Collected data entries:
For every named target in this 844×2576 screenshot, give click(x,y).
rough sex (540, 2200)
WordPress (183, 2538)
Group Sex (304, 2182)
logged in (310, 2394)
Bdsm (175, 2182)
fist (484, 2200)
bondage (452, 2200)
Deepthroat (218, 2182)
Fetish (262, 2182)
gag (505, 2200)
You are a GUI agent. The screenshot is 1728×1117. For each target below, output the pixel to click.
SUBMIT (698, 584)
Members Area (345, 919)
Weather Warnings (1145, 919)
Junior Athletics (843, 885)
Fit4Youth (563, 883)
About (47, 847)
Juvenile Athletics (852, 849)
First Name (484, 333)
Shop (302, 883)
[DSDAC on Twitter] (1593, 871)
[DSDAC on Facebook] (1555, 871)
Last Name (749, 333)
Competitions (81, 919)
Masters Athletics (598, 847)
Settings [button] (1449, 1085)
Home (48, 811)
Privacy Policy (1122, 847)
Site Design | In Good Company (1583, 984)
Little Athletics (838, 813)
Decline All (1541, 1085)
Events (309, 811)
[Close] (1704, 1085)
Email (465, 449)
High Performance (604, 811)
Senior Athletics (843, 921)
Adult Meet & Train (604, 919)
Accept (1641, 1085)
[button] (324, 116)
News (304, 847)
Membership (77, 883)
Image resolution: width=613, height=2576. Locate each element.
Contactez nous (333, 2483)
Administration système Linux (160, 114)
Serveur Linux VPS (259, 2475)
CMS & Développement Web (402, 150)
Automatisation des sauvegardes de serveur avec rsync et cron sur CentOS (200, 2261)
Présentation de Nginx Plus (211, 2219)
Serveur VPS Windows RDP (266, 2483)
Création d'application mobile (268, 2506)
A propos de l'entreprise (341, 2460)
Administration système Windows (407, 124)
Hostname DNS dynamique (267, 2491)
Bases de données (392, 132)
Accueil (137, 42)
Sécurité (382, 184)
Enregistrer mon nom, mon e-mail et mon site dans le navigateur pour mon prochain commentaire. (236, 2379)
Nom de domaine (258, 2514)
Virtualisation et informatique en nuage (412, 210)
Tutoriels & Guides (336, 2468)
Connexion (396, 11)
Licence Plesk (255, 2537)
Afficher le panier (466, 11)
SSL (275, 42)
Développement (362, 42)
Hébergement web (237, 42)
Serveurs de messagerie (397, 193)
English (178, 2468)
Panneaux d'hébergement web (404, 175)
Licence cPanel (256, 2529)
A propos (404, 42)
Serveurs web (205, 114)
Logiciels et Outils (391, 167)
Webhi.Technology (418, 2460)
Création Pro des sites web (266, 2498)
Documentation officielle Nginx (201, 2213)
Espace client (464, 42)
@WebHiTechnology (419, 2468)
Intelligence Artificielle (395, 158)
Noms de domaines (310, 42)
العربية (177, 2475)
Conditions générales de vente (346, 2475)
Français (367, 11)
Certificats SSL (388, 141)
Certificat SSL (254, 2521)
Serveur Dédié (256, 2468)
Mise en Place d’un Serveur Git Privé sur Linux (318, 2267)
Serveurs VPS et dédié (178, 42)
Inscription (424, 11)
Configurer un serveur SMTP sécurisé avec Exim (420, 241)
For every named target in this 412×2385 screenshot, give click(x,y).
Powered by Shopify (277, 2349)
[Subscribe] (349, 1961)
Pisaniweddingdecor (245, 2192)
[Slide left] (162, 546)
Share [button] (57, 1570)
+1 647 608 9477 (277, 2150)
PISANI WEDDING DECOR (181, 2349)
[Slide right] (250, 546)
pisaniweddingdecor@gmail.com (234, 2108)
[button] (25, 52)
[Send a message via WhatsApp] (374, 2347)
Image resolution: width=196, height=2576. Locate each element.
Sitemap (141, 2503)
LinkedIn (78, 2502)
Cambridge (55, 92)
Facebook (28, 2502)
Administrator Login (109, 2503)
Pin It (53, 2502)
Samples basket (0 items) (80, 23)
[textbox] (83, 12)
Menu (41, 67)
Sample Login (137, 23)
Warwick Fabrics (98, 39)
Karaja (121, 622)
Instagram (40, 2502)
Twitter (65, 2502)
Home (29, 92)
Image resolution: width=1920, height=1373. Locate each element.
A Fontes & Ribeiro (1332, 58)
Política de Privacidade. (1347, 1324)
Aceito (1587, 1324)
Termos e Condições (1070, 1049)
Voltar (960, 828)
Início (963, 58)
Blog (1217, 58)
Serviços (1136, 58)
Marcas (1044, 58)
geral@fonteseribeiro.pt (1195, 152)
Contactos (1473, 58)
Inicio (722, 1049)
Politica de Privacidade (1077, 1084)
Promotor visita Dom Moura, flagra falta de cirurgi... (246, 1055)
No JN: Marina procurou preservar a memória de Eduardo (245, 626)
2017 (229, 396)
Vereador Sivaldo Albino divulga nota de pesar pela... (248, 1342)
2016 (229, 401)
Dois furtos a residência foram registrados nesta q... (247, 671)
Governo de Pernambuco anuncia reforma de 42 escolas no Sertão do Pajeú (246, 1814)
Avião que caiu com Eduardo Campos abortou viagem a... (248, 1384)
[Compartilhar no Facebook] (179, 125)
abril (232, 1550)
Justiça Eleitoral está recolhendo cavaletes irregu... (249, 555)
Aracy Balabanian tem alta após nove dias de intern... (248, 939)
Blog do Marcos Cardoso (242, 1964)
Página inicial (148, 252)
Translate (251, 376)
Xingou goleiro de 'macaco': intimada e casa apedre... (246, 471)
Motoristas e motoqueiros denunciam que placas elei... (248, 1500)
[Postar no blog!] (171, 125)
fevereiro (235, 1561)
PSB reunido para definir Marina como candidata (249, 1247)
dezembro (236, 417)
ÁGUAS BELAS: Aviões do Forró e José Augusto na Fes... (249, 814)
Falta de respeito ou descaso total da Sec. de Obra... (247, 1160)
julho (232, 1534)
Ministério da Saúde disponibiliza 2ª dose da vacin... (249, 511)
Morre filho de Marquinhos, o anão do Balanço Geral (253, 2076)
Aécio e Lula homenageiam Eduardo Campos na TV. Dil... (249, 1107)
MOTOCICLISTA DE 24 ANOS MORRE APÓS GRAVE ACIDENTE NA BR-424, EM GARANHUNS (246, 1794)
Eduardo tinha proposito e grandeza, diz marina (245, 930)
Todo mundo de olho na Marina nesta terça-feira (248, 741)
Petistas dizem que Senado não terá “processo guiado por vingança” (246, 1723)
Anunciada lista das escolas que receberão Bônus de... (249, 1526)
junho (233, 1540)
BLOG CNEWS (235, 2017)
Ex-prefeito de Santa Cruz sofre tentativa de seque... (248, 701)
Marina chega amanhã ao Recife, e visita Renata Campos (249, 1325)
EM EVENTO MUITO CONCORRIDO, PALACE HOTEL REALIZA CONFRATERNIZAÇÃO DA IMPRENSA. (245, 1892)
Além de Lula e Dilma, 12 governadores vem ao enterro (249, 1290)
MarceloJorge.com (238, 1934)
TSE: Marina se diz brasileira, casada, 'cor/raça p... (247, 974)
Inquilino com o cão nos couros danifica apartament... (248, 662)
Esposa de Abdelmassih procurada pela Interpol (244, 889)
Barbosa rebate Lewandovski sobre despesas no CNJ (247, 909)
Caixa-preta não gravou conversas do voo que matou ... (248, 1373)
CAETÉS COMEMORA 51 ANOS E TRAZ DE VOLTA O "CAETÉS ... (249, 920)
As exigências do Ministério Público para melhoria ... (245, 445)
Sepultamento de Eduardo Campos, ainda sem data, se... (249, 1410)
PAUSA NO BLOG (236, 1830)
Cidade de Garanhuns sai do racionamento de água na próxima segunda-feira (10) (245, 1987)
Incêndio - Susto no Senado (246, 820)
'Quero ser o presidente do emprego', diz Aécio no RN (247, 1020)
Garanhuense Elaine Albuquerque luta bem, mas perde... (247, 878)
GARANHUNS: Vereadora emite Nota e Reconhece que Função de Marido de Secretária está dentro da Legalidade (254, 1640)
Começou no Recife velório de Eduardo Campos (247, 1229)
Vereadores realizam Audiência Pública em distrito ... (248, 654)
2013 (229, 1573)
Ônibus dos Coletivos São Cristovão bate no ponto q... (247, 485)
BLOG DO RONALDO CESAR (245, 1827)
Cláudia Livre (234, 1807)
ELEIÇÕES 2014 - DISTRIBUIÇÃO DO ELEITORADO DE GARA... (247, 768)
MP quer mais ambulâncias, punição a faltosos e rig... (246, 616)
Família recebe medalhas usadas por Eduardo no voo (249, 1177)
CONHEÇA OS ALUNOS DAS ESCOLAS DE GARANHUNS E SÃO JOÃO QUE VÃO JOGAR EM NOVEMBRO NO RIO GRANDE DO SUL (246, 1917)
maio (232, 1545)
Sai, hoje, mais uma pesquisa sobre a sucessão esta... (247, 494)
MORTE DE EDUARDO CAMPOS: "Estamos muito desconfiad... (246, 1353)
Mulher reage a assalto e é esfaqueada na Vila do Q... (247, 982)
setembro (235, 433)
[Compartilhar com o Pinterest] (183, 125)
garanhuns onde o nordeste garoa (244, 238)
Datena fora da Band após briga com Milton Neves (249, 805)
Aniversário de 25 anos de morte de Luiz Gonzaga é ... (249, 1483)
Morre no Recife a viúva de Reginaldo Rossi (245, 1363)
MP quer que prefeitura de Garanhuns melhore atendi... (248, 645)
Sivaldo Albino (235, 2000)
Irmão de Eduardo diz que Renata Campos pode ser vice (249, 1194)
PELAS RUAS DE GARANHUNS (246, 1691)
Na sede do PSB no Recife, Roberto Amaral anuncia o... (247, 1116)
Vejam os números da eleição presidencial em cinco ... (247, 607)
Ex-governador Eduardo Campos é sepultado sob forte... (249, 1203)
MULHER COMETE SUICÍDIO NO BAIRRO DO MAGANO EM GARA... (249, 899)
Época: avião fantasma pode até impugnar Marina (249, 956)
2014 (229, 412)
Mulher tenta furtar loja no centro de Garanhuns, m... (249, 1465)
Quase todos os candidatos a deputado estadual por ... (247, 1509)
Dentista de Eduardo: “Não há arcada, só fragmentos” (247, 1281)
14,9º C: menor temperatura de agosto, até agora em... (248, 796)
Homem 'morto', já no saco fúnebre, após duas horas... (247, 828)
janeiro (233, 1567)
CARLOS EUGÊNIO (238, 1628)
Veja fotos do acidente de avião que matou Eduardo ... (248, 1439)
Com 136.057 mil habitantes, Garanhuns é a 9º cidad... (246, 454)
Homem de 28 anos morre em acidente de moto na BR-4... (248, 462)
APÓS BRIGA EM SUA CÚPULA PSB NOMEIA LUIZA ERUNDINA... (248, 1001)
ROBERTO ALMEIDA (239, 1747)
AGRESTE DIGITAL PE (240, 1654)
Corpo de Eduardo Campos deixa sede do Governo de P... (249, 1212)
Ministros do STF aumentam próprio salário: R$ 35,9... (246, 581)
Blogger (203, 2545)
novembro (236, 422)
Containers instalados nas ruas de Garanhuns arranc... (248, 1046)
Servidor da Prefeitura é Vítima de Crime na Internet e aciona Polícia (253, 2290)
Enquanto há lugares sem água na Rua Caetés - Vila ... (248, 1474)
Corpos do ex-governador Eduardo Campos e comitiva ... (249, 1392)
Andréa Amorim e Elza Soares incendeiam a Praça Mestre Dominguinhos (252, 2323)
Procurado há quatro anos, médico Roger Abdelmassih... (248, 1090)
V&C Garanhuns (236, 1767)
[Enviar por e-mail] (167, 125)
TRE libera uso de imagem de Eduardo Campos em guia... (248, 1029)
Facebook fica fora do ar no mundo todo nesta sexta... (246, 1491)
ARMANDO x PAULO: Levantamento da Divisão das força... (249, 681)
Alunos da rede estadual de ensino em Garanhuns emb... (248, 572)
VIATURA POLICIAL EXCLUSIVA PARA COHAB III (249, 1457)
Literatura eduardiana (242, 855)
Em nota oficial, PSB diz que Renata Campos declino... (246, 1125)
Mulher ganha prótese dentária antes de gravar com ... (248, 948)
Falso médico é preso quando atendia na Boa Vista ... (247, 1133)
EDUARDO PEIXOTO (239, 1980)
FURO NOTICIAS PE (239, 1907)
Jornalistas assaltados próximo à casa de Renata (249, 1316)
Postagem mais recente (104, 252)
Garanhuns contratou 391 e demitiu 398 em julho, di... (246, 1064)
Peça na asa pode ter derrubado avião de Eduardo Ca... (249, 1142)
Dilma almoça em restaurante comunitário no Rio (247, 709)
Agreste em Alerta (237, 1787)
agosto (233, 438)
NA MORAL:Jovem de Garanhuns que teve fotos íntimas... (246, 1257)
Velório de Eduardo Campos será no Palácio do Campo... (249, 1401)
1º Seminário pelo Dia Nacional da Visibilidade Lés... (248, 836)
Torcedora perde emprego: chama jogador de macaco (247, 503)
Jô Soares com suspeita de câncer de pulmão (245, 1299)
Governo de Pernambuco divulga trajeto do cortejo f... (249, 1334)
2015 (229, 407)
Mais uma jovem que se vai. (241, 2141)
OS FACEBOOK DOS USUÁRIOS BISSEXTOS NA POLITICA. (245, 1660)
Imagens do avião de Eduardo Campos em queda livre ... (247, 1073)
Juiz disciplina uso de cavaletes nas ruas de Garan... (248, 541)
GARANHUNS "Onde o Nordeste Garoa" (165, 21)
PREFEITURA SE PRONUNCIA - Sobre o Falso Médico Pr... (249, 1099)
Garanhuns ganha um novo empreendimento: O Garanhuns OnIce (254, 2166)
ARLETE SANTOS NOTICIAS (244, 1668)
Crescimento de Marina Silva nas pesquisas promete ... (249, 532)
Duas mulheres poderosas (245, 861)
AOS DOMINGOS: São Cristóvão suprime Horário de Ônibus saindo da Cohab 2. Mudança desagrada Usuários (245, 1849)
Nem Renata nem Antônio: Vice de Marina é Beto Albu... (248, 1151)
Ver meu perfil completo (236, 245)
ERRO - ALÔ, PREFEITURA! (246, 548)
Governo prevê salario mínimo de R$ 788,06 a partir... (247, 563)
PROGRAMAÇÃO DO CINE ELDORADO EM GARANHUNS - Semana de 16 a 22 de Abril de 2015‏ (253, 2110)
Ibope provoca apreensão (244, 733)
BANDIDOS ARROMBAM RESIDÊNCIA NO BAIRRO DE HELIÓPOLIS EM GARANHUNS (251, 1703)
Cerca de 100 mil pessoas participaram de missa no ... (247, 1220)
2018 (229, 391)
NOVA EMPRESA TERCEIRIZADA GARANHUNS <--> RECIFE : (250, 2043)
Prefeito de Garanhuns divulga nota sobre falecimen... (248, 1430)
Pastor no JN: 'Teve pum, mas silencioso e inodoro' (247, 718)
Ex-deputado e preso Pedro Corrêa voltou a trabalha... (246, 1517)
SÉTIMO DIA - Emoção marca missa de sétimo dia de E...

■ **What to do**
Reproduce the lines of the entries above from the one with "Governo de Pernambuco anuncia" to the one with "julho (232, 1534)", both included, exactly and without any other line.

■ **Worked solution**
Governo de Pernambuco anuncia reforma de 42 escolas no Sertão do Pajeú (246, 1814)
Avião que caiu com Eduardo Campos abortou viagem a... (248, 1384)
[Compartilhar no Facebook] (179, 125)
abril (232, 1550)
Justiça Eleitoral está recolhendo cavaletes irregu... (249, 555)
Aracy Balabanian tem alta após nove dias de intern... (248, 939)
Blog do Marcos Cardoso (242, 1964)
Página inicial (148, 252)
Translate (251, 376)
Xingou goleiro de 'macaco': intimada e casa apedre... (246, 471)
Motoristas e motoqueiros denunciam que placas elei... (248, 1500)
[Postar no blog!] (171, 125)
fevereiro (235, 1561)
PSB reunido para definir Marina como candidata (249, 1247)
dezembro (236, 417)
ÁGUAS BELAS: Aviões do Forró e José Augusto na Fes... (249, 814)
Falta de respeito ou descaso total da Sec. de Obra... (247, 1160)
julho (232, 1534)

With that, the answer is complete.